- Born: 1969 Aalst
- Occupation: Countertenor
- Organization: The Flanders Baroque Consort

= Patrick Van Goethem =

Belgian countertenor (born 1969)

Patrick Van Goethem (born 1969) is a Belgian countertenor, known for performing early music. He took part in the project Dieterich Buxtehude – Opera Omnia of Ton Koopman and the Amsterdam Baroque Orchestra & Choir to record the complete works of Dieterich Buxtehude.

== Early life ==
Patrick Van Goethem was born in Aalst, East Flanders, and began his education in the boys choir Schola Cantorum Cantate Domino under direction of Michaël Ghijs. He studied with Marie-Thérèse Maesen and Zeger Vandersteene, and later with Paul Esswood, Julia Hamari and Andreas Scholl.

== Career ==
Van Goethem has appeared mostly in festivals of early music in Germany, France and the Netherlands. Van Goethem sang Bach's Magnificat with Gustav Leonhardt and the Netherlands Bach Society at the Amsterdam Concertgebouw. With Reinhard Goebel and the Musica Antiqua Köln he sang in a Bach cantata project at the Festival Musica Antiqua Bruges. He appeared in Bach's St Matthew Passion in the Thomaskirche in Leipzig as part of the Bach Year 2000. In 2004, he recorded Bach's Ascension Oratorio and Easter Oratorio with the Bach Collegium Japan and Masaaki Suzuki, with concerts in Tokyo and Kobe. In 2005 he sang Bach's Mass in B minor with the Washington Bach Consort and J. Reilly Lewis. In 2009, he recorded the work live in Warsaw with Frans Brüggen, the Cappella Amsterdam, the Orchestra of the Eighteenth Century, Dorothee Mields, Johannette Zomer, Jan Kobow and Peter Kooy.

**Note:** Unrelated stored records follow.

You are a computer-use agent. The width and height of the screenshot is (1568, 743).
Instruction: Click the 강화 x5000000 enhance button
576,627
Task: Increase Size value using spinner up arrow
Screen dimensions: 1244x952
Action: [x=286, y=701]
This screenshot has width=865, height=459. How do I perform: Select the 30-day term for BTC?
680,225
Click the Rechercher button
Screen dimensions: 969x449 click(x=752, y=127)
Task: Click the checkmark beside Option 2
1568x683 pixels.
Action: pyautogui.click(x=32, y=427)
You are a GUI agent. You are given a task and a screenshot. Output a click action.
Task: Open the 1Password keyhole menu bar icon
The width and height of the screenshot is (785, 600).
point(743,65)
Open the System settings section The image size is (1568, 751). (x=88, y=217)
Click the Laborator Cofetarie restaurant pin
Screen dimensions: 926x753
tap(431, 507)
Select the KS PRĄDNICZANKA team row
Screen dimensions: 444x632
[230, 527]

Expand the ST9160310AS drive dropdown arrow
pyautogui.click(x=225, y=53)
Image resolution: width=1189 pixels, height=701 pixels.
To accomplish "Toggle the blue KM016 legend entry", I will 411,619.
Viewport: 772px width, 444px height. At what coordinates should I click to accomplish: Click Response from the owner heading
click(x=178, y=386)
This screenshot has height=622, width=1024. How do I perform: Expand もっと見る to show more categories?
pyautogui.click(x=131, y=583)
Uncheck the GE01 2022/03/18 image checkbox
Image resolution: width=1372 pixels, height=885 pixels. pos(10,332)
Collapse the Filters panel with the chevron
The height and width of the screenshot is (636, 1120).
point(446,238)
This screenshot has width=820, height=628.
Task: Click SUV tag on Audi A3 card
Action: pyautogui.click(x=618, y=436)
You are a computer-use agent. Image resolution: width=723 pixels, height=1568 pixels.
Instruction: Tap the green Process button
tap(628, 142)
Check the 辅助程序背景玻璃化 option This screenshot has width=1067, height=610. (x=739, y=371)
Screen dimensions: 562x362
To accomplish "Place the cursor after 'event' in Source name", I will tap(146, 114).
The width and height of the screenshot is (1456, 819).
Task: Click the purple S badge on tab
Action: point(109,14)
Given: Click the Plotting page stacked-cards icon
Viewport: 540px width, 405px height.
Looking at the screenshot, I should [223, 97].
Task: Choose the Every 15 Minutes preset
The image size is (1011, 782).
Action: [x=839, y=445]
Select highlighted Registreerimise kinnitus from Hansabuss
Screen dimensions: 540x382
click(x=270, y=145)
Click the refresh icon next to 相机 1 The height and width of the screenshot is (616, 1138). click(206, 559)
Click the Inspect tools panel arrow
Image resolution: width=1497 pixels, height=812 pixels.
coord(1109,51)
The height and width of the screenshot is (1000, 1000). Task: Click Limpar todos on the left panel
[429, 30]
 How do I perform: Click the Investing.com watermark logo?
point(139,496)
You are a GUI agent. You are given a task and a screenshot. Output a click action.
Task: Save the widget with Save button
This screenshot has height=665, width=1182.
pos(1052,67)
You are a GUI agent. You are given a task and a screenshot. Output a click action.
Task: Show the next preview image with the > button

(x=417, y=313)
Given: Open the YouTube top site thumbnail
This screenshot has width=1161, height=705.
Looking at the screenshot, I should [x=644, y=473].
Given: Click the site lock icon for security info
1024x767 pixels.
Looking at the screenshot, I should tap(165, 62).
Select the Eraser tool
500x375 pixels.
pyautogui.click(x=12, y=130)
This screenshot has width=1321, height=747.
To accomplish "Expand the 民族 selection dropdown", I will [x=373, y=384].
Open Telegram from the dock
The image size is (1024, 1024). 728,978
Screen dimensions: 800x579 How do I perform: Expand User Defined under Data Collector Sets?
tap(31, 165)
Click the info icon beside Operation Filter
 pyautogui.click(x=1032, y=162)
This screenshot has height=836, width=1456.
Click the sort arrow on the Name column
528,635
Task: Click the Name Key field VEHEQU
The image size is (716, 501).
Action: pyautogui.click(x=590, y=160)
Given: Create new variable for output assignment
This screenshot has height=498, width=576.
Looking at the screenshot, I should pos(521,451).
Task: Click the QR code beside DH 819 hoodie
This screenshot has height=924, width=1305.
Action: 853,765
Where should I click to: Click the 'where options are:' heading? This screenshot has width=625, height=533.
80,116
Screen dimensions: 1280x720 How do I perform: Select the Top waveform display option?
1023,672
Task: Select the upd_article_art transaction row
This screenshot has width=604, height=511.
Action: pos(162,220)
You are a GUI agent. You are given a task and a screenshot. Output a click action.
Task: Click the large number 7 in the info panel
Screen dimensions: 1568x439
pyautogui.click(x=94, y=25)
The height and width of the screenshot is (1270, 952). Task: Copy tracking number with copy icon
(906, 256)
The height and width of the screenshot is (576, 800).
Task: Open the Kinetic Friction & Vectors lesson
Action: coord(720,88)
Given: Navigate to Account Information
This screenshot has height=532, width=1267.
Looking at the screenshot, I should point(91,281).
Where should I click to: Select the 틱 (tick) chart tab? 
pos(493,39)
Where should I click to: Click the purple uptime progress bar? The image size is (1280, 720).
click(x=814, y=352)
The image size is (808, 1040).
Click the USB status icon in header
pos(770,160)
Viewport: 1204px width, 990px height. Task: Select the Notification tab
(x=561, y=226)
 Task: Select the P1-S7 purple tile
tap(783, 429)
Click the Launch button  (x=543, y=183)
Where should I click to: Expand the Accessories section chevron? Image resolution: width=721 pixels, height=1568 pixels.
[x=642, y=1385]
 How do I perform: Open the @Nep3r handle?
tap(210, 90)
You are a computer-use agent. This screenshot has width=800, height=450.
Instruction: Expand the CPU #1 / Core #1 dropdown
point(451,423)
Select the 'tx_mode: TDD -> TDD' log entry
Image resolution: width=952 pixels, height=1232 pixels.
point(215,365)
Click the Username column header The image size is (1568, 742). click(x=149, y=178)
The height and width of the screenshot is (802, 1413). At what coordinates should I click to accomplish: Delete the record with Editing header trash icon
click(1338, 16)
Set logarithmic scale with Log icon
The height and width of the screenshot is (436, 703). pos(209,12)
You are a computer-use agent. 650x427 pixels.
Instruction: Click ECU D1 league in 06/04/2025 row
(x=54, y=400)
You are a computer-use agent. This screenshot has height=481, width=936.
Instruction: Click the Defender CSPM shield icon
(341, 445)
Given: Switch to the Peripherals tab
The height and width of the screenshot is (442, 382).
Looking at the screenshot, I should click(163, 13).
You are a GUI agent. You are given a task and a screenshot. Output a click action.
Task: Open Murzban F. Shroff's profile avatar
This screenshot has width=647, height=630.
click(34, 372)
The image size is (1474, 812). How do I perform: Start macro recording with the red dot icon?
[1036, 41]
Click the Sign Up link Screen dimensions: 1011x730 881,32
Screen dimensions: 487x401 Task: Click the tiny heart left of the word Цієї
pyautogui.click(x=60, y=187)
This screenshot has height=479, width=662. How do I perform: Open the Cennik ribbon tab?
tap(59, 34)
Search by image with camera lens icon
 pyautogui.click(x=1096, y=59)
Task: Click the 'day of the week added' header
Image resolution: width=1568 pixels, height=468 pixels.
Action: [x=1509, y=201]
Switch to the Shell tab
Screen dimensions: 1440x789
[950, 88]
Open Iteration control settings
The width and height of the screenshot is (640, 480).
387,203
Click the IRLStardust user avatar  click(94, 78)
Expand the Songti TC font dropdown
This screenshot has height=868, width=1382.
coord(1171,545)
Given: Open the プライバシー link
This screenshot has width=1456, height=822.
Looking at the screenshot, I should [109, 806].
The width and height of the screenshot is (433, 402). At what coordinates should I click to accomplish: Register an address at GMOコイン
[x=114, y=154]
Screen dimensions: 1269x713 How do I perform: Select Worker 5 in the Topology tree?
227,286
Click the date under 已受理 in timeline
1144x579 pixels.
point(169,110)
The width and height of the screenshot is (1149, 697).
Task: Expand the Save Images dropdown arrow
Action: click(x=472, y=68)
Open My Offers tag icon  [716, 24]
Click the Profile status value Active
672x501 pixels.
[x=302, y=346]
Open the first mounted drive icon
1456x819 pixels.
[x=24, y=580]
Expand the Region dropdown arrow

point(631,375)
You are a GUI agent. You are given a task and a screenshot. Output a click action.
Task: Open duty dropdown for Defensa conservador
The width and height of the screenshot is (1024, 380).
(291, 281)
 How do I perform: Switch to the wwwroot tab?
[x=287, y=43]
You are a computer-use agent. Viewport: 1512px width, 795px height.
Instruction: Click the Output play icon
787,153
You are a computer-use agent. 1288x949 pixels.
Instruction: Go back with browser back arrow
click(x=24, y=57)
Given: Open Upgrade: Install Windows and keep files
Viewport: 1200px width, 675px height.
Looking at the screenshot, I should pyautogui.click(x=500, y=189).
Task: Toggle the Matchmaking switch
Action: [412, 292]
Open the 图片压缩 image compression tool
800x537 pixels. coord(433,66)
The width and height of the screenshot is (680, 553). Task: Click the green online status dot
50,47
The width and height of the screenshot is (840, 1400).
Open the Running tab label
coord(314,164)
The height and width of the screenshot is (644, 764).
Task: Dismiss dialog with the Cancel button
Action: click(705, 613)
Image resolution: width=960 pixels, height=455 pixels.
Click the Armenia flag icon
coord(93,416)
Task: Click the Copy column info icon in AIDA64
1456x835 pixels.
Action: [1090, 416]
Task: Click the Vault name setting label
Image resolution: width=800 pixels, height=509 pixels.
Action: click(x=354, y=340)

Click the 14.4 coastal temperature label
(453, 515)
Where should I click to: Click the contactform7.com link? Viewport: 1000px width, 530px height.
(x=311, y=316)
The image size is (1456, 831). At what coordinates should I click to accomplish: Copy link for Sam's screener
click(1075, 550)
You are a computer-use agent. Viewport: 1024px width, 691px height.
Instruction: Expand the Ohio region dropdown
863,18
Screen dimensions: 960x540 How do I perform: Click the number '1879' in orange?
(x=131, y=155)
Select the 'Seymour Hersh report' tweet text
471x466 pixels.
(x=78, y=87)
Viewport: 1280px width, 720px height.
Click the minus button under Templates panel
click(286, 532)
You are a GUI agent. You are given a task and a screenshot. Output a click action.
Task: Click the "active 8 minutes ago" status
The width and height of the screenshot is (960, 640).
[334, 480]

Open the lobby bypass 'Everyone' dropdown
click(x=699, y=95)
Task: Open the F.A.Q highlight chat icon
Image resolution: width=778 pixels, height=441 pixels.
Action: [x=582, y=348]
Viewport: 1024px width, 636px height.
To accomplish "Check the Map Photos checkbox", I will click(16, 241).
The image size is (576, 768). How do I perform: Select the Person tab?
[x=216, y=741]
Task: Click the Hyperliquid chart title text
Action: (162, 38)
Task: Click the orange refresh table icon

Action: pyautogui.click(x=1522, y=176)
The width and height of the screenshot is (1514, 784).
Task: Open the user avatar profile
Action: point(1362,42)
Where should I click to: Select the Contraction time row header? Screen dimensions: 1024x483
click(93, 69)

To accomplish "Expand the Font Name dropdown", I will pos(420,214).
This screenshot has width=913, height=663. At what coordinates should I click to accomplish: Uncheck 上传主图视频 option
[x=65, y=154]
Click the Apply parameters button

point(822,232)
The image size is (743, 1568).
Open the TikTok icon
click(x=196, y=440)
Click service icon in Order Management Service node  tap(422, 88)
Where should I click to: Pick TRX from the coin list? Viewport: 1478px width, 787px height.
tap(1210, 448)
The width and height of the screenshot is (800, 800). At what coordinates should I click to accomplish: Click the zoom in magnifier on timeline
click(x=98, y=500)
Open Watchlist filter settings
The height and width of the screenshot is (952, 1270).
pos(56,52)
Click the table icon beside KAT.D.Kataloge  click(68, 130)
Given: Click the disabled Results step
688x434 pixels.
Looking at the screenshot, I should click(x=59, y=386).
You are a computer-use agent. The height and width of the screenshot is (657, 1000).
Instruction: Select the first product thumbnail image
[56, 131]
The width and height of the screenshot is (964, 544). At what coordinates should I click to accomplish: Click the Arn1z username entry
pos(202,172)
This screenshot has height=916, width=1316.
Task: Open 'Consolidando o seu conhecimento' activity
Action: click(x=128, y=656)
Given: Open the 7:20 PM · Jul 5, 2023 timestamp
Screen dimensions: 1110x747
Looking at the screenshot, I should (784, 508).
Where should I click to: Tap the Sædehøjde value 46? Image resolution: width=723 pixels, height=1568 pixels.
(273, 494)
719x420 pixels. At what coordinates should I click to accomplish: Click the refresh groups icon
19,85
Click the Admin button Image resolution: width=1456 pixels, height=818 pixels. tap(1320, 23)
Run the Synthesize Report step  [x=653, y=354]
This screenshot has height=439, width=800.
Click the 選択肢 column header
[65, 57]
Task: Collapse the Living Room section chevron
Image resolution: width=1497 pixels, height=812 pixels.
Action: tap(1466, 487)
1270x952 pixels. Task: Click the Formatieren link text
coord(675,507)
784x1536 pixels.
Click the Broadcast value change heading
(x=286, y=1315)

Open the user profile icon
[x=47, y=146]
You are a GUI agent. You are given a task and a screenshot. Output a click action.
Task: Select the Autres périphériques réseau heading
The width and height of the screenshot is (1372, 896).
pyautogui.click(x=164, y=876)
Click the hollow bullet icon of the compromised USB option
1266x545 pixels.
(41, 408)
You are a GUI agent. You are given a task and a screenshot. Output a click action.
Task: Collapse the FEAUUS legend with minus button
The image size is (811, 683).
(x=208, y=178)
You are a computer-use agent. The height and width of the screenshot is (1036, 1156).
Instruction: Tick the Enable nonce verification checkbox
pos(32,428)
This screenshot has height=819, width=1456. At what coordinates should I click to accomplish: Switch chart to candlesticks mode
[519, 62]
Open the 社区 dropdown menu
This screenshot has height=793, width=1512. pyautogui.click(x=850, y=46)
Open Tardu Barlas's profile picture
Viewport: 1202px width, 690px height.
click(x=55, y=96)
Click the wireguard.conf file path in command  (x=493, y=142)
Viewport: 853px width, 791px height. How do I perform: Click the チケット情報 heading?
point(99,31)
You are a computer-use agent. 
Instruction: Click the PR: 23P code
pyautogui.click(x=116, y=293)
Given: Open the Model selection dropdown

Van Goethem has taken part in the project Dieterich Buxtehude – Opera Omnia of Ton Koopman and the Amsterdam Baroque Orchestra & Choir to record the complete works of Dieterich Buxtehude, and including a European concert tour in 2007. He sang in Handel's Saul with Peter Neumann and the Collegium Cartusianum at the Göttingen International Handel Festival. With the Collegium Vocale Gent and the Combattimento Consort Amsterdam, conducted by Jan Willem de Vriend, he sang Purcell's Dido and Aeneas at the Amsterdam Concertgebouw. He appeared as Cyrus in Handel's Belshazzar with Jürgen Budday at the Maulbronner Schlosskonzerte. With conductor Enoch zu Guttenberg he performed in Antonio Vivaldi's Gloria and Juditha Triumphans at the Rheingau Musik Festival in 2007.

On the opera stage, he took part in the premiere of the opera Trans-Warhol of Philippe Schoeller in Geneva in 2007. Van Goethem founded the Baroque ensemble The Flanders Baroque Consort. He is a vocal teacher at the Music Academy of Middelkerke.